- _Work to be completed_
Down to the last line, retype each line of the entries exactly, starting with the one that contains "Справочный центр (263, 2342)".

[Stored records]
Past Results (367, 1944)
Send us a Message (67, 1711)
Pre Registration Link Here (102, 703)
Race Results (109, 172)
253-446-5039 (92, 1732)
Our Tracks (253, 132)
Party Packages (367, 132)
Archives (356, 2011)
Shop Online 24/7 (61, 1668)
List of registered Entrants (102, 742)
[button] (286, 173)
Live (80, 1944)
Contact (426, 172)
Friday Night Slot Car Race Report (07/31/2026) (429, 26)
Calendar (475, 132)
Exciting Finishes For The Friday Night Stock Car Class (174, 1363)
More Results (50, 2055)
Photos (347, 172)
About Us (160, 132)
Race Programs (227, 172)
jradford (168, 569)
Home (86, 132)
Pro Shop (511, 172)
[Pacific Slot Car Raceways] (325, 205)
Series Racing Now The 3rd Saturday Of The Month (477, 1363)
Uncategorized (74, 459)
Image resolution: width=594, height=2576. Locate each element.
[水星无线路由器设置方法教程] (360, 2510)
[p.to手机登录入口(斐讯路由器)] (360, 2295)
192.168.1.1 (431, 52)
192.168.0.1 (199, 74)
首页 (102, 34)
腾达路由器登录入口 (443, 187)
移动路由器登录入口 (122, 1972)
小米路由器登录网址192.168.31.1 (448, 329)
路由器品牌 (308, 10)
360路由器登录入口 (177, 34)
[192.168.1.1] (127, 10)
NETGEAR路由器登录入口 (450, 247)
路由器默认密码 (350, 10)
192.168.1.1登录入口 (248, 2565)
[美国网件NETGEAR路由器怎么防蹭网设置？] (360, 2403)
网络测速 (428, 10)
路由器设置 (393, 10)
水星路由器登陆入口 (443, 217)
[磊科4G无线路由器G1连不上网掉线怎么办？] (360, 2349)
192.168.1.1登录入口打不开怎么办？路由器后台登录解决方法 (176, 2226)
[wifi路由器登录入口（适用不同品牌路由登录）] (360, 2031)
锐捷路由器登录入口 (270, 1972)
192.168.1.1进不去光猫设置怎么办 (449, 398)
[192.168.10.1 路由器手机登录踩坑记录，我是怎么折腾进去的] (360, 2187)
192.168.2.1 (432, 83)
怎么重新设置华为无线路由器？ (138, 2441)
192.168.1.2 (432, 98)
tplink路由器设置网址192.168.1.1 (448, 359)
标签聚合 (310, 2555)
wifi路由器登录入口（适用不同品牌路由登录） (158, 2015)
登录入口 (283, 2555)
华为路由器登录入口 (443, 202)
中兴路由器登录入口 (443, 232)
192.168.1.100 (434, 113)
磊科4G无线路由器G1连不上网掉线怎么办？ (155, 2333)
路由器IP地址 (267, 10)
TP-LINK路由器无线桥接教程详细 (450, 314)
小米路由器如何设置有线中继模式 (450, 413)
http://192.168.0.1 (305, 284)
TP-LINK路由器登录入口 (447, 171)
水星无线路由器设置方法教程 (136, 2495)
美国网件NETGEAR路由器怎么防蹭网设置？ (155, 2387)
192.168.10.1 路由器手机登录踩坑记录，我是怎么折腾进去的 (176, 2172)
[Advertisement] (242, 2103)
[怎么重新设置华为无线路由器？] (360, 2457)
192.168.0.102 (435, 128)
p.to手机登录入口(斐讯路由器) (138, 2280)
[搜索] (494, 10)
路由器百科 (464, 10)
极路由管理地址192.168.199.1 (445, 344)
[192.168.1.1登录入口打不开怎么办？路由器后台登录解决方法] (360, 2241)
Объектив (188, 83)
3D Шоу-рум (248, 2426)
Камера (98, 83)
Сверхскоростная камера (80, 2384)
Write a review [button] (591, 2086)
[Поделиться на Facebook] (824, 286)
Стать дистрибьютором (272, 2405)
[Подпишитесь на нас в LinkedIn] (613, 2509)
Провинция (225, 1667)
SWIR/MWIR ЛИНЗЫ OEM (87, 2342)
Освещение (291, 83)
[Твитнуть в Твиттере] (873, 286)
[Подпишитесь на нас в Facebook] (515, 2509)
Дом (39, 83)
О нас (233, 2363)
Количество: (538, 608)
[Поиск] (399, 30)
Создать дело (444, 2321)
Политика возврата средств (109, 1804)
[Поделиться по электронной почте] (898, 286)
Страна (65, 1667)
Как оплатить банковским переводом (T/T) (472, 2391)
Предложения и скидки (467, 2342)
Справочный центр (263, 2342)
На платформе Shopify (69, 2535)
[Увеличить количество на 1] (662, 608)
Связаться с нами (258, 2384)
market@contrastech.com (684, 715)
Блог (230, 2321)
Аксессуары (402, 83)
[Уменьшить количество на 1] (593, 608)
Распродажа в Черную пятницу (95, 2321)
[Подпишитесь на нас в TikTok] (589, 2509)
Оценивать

- _Task response_
Справочный центр (263, 2342)
На платформе Shopify (69, 2535)
[Увеличить количество на 1] (662, 608)
Связаться с нами (258, 2384)
market@contrastech.com (684, 715)
Блог (230, 2321)
Аксессуары (402, 83)
[Уменьшить количество на 1] (593, 608)
Распродажа в Черную пятницу (95, 2321)
[Подпишитесь на нас в TikTok] (589, 2509)
Оценивать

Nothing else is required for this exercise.